* [Available data]:
========

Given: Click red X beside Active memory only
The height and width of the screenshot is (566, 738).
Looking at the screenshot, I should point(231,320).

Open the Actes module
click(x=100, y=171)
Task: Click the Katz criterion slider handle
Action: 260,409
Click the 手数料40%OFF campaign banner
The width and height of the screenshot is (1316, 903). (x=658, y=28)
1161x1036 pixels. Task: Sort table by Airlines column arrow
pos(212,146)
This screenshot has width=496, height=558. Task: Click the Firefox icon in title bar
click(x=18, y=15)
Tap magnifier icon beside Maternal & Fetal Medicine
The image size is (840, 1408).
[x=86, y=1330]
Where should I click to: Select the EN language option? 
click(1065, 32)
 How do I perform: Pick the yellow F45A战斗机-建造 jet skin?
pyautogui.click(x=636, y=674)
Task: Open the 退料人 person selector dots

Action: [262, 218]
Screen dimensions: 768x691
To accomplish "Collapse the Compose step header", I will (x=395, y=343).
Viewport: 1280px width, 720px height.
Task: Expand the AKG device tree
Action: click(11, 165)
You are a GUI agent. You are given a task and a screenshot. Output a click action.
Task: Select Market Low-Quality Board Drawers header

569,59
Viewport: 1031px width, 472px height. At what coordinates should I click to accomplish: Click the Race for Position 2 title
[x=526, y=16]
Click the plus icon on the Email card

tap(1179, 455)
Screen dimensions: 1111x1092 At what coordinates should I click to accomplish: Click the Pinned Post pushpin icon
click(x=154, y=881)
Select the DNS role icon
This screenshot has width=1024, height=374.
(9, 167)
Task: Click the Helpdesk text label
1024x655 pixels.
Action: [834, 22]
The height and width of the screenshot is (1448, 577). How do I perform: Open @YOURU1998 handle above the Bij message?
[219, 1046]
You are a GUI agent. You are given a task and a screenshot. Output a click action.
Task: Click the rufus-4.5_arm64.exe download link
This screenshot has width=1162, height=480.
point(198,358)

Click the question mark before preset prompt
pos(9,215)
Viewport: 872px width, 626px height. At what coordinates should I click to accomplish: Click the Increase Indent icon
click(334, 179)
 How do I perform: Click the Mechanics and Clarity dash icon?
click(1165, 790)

========

* [Activity]: Return a word-for-word copy of the lines above from the one holding "1024x655 pixels." through the one holding "Task: Click the rufus-4.5_arm64.exe", with both of them included and nothing besides.

* [Response for this exercise]:
1024x655 pixels.
Action: [834, 22]
The height and width of the screenshot is (1448, 577). How do I perform: Open @YOURU1998 handle above the Bij message?
[219, 1046]
You are a GUI agent. You are given a task and a screenshot. Output a click action.
Task: Click the rufus-4.5_arm64.exe download link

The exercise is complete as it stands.